Reproduce every record below exactly as it appears.

**** ENTRIES SUPPLIED ****

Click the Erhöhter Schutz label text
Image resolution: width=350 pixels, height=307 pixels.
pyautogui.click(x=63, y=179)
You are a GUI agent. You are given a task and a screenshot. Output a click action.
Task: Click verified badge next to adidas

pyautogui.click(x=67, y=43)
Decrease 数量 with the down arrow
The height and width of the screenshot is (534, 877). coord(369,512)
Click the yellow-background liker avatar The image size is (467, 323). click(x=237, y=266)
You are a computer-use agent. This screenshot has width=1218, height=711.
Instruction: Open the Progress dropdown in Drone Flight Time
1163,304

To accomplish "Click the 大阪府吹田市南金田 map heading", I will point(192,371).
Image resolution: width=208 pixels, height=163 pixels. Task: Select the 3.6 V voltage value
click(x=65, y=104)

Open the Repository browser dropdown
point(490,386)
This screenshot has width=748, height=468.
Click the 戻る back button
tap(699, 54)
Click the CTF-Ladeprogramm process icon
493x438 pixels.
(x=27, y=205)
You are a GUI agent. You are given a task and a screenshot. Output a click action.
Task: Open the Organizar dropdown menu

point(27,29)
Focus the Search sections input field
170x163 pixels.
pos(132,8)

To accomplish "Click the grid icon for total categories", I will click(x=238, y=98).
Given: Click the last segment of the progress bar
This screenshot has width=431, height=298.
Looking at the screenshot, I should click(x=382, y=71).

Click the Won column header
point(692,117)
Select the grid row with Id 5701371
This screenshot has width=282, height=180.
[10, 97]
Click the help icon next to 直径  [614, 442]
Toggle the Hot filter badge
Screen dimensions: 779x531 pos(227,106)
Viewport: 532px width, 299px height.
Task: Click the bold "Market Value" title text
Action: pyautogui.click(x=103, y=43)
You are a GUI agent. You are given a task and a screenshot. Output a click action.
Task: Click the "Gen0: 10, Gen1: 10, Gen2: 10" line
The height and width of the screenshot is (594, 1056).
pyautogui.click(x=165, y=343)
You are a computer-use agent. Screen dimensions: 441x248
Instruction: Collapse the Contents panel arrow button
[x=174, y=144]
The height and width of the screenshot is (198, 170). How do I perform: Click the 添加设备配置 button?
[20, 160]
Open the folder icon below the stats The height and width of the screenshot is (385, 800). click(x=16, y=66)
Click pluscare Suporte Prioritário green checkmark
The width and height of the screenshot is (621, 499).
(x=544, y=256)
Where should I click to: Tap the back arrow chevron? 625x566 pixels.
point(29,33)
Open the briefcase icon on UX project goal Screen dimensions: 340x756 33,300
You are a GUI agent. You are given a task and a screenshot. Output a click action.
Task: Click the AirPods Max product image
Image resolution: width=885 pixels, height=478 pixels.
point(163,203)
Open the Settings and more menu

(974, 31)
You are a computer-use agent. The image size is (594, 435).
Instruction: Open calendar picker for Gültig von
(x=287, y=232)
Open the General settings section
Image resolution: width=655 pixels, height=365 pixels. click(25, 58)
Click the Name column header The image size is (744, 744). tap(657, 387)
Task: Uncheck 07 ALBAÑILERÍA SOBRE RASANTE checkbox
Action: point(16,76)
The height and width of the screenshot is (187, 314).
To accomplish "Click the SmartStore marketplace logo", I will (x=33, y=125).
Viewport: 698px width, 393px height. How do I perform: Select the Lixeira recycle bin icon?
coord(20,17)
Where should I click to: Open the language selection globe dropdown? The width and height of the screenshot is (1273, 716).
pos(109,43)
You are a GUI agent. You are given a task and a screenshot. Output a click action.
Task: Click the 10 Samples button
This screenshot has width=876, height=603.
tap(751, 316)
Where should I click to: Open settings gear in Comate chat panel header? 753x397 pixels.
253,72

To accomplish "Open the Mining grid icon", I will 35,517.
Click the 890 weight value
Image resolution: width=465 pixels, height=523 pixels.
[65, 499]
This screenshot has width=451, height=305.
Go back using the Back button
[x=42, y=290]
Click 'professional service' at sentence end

****

ANSWER
Click the Erhöhter Schutz label text
Image resolution: width=350 pixels, height=307 pixels.
pyautogui.click(x=63, y=179)
You are a GUI agent. You are given a task and a screenshot. Output a click action.
Task: Click verified badge next to adidas

pyautogui.click(x=67, y=43)
Decrease 数量 with the down arrow
The height and width of the screenshot is (534, 877). coord(369,512)
Click the yellow-background liker avatar The image size is (467, 323). click(x=237, y=266)
You are a computer-use agent. This screenshot has width=1218, height=711.
Instruction: Open the Progress dropdown in Drone Flight Time
1163,304

To accomplish "Click the 大阪府吹田市南金田 map heading", I will point(192,371).
Image resolution: width=208 pixels, height=163 pixels. Task: Select the 3.6 V voltage value
click(x=65, y=104)

Open the Repository browser dropdown
point(490,386)
This screenshot has width=748, height=468.
Click the 戻る back button
tap(699, 54)
Click the CTF-Ladeprogramm process icon
493x438 pixels.
(x=27, y=205)
You are a GUI agent. You are given a task and a screenshot. Output a click action.
Task: Open the Organizar dropdown menu

point(27,29)
Focus the Search sections input field
170x163 pixels.
pos(132,8)

To accomplish "Click the grid icon for total categories", I will click(x=238, y=98).
Given: Click the last segment of the progress bar
This screenshot has width=431, height=298.
Looking at the screenshot, I should click(x=382, y=71).

Click the Won column header
point(692,117)
Select the grid row with Id 5701371
This screenshot has width=282, height=180.
[10, 97]
Click the help icon next to 直径  [614, 442]
Toggle the Hot filter badge
Screen dimensions: 779x531 pos(227,106)
Viewport: 532px width, 299px height.
Task: Click the bold "Market Value" title text
Action: pyautogui.click(x=103, y=43)
You are a GUI agent. You are given a task and a screenshot. Output a click action.
Task: Click the "Gen0: 10, Gen1: 10, Gen2: 10" line
The height and width of the screenshot is (594, 1056).
pyautogui.click(x=165, y=343)
You are a computer-use agent. Screen dimensions: 441x248
Instruction: Collapse the Contents panel arrow button
[x=174, y=144]
The height and width of the screenshot is (198, 170). How do I perform: Click the 添加设备配置 button?
[20, 160]
Open the folder icon below the stats The height and width of the screenshot is (385, 800). click(x=16, y=66)
Click pluscare Suporte Prioritário green checkmark
The width and height of the screenshot is (621, 499).
(x=544, y=256)
Where should I click to: Tap the back arrow chevron? 625x566 pixels.
point(29,33)
Open the briefcase icon on UX project goal Screen dimensions: 340x756 33,300
You are a GUI agent. You are given a task and a screenshot. Output a click action.
Task: Click the AirPods Max product image
Image resolution: width=885 pixels, height=478 pixels.
point(163,203)
Open the Settings and more menu

(974, 31)
You are a computer-use agent. The image size is (594, 435).
Instruction: Open calendar picker for Gültig von
(x=287, y=232)
Open the General settings section
Image resolution: width=655 pixels, height=365 pixels. click(25, 58)
Click the Name column header The image size is (744, 744). tap(657, 387)
Task: Uncheck 07 ALBAÑILERÍA SOBRE RASANTE checkbox
Action: point(16,76)
The height and width of the screenshot is (187, 314).
To accomplish "Click the SmartStore marketplace logo", I will (x=33, y=125).
Viewport: 698px width, 393px height. How do I perform: Select the Lixeira recycle bin icon?
coord(20,17)
Where should I click to: Open the language selection globe dropdown? The width and height of the screenshot is (1273, 716).
pos(109,43)
You are a GUI agent. You are given a task and a screenshot. Output a click action.
Task: Click the 10 Samples button
This screenshot has width=876, height=603.
tap(751, 316)
Where should I click to: Open settings gear in Comate chat panel header? 753x397 pixels.
253,72

To accomplish "Open the Mining grid icon", I will 35,517.
Click the 890 weight value
Image resolution: width=465 pixels, height=523 pixels.
[65, 499]
This screenshot has width=451, height=305.
Go back using the Back button
[x=42, y=290]
Click 'professional service' at sentence end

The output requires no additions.